R (Badmus) v Secretary of State for the Home Department [2020] 1 WLR 4609, CA, R (Adiatu) v HM Treasury [2020] PTSR 2198, DC and R (the3million Ltd) v Minister for the Cabinet Office [2021] ACD 46, DC considered.

(2) While the relevant Immigration Rules fell within the ambit of article 8 of the Human Rights Convention, and being a child refugee was an “other status” for the purposes of article 14, the matters of which the claimant complained did not constitute a difference of treatment for the purposes of an article 14 discrimination claim because the relevant Immigration Rules treated child and adult refugees the same. Neither child nor adult refugees were permitted by the relevant Immigration Rules to sponsor applications for leave to enter by their parents or siblings. In so far as the claim could be framed instead as a complaint that relevantly different situations were treated the same, on the basis that child refugees were in a relevantly different situation from adult refugees in that the “nuclear family” of an adult refugee consisted of their partner and minor children whereas that of a child refugee consisted of their parents and siblings, that claim also failed because the concept of the nuclear family was not so clear-cut and, for instance, some adult refugees of 18 years old or more might have been living with their parents as dependent relatives before they left their country of habitual residence. The guidance of the United Nations High Commissioner for Refugees did not assist the claimant as it regarded dependent children as part of the nuclear family whether they were under or over 18 and, further, it set out the view that the principle of family unity required the reunification of adult refugees with their parents, if their parents were dependent on them (paras 12, 145, 154–157, 173).
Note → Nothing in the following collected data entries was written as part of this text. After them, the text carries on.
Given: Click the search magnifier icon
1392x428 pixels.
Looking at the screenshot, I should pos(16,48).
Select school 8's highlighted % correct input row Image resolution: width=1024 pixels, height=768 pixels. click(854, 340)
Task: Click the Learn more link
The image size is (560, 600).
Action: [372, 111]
R (DA) v Secretary of State for Work and Pensions [2019] 1 WLR 3289, SC(E) and dicta of Ryder LJ in Uddin v Secretary of State for the Home Department [2020] 1 WLR 1562, para 36, CA applied.
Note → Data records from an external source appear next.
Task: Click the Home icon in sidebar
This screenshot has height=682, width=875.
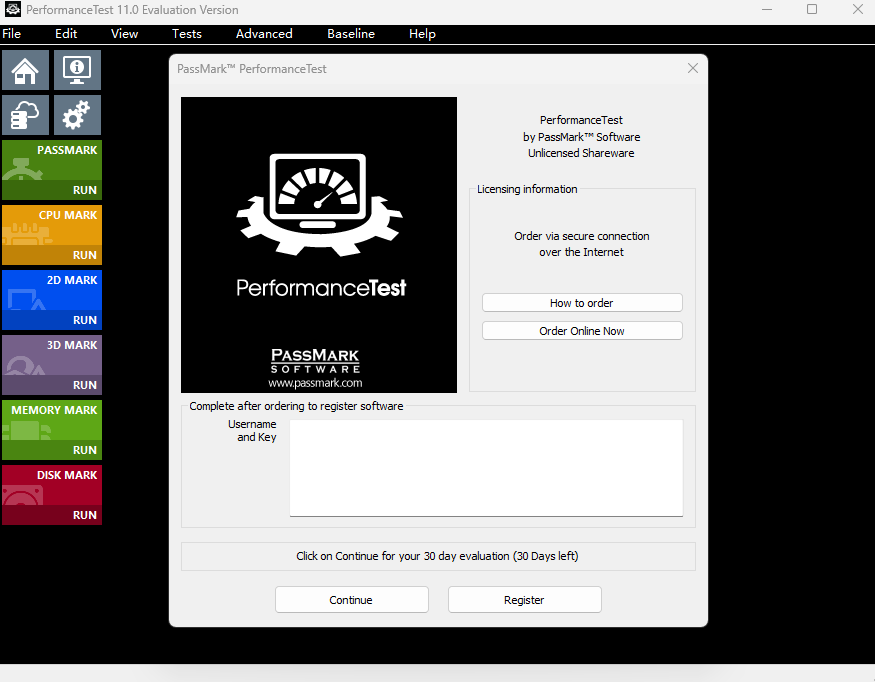Action: (25, 71)

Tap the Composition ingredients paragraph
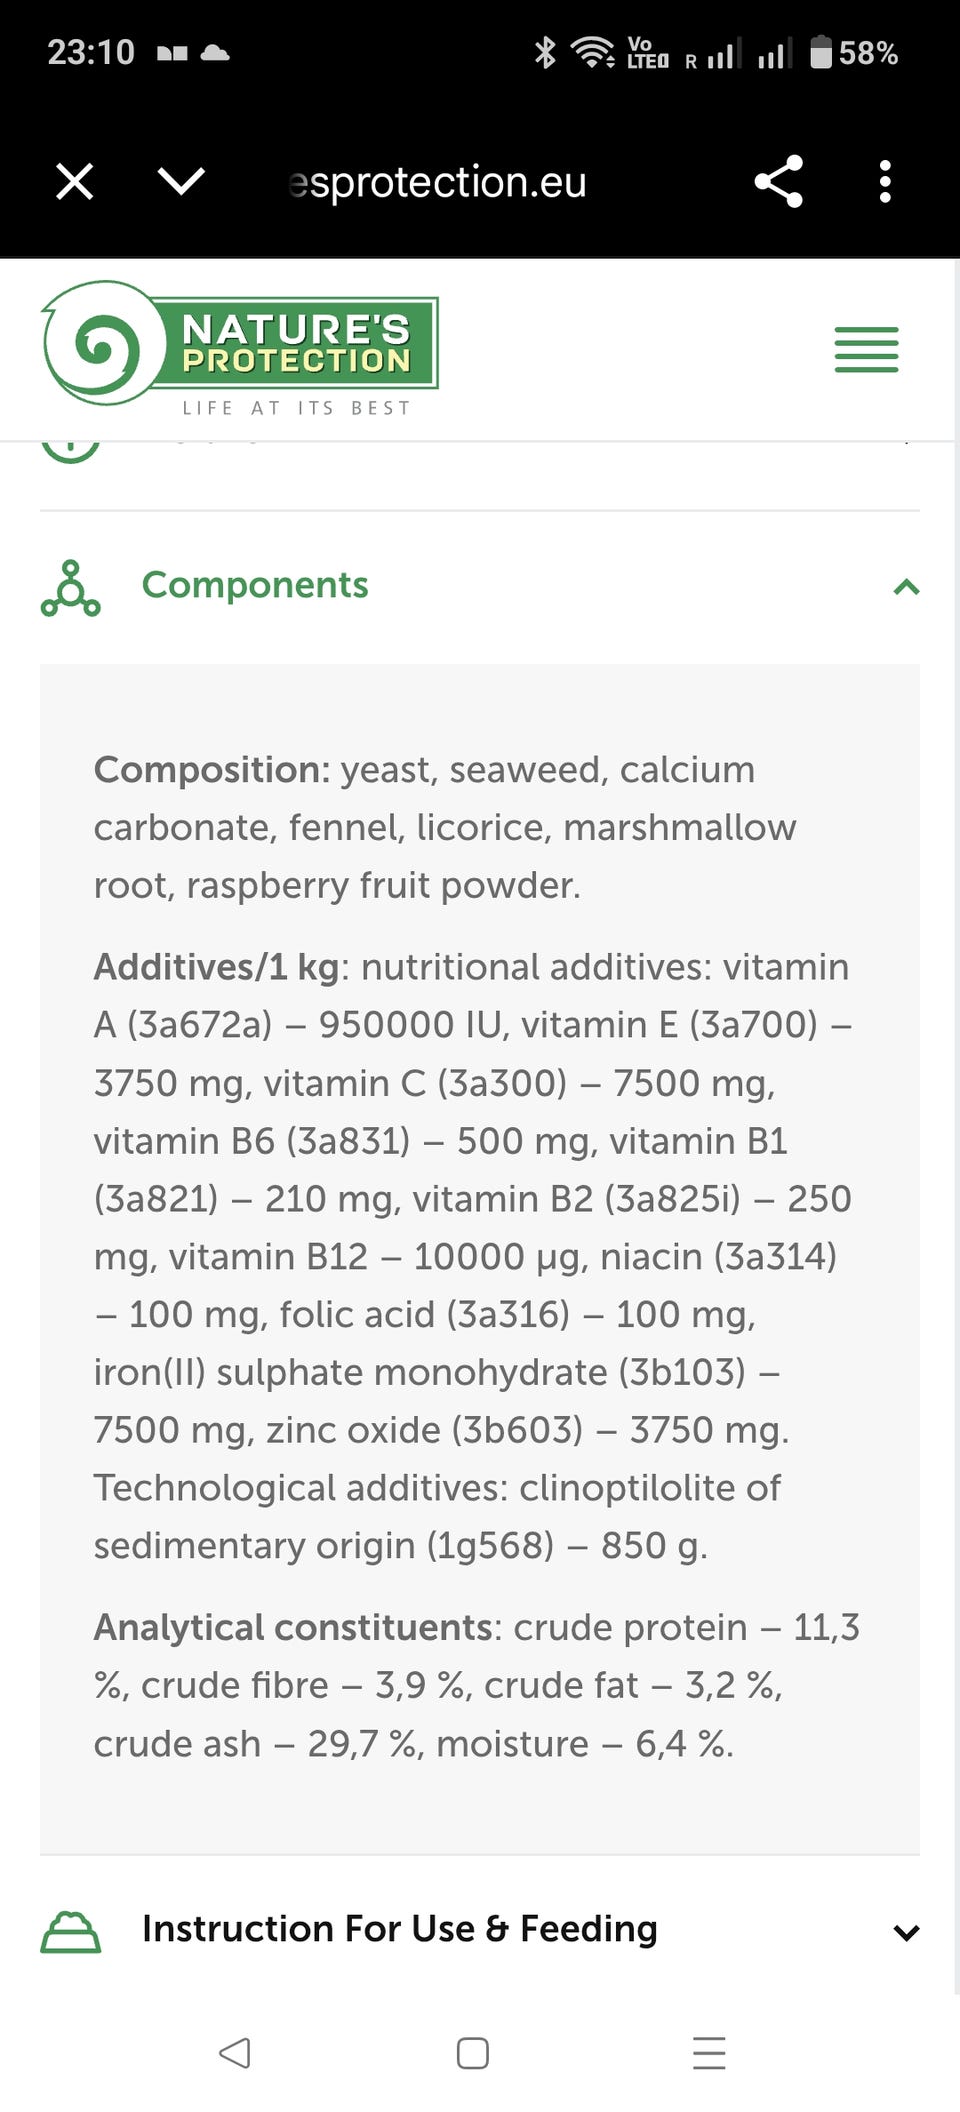[445, 827]
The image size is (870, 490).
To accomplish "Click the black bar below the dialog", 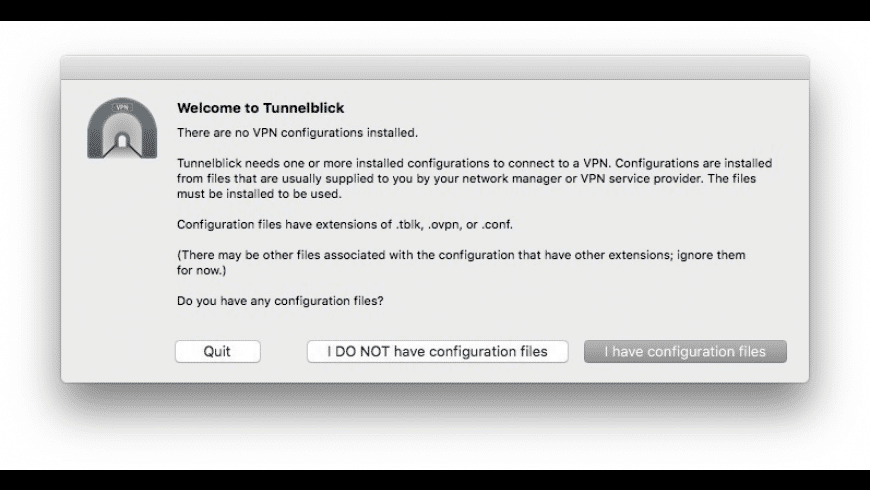I will (434, 479).
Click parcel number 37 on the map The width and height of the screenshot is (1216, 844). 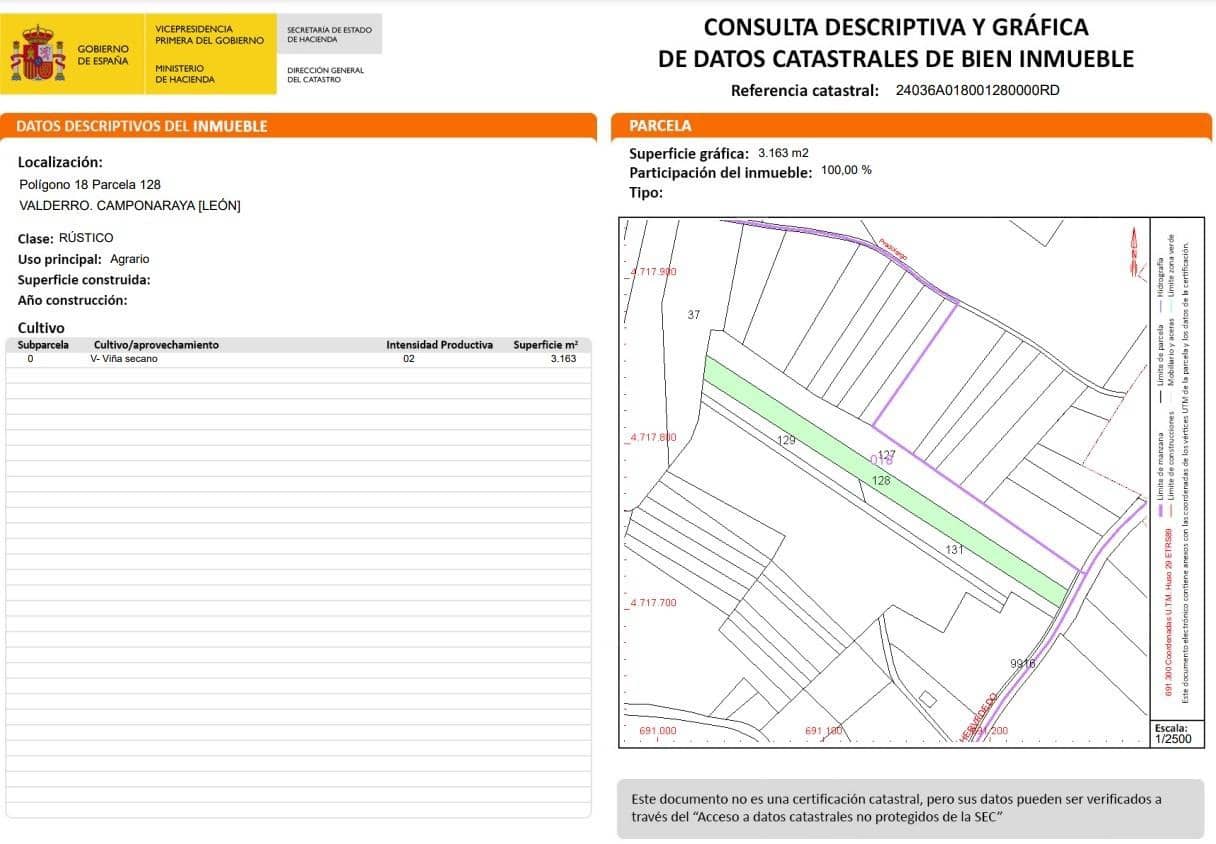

(3) A further challenge based on irrationality, which would arguably require the permission of the court to amend his grounds of claim, was adjourned to give the claimant the opportunity to pursue such a challenge if so advised in the light of the developments since the hearing and/or the contents of the present judgment (paras 171, 172).

Raza Husain KC, Jason Pobjoy and Eleanor Mitchell (instructed by Duncan Lewis Solicitors) for the claimant.

Lisa Giovannetti KC and Hafsah Masood (instructed by Treasury Solicitor) for the Secretary of State.

Sonali Naik KC, Rebecca Chapman and Ali Bandegani (instructed by Baker & McKenzie LLP) for the United Nations High Commissioner for Refugees, intervening.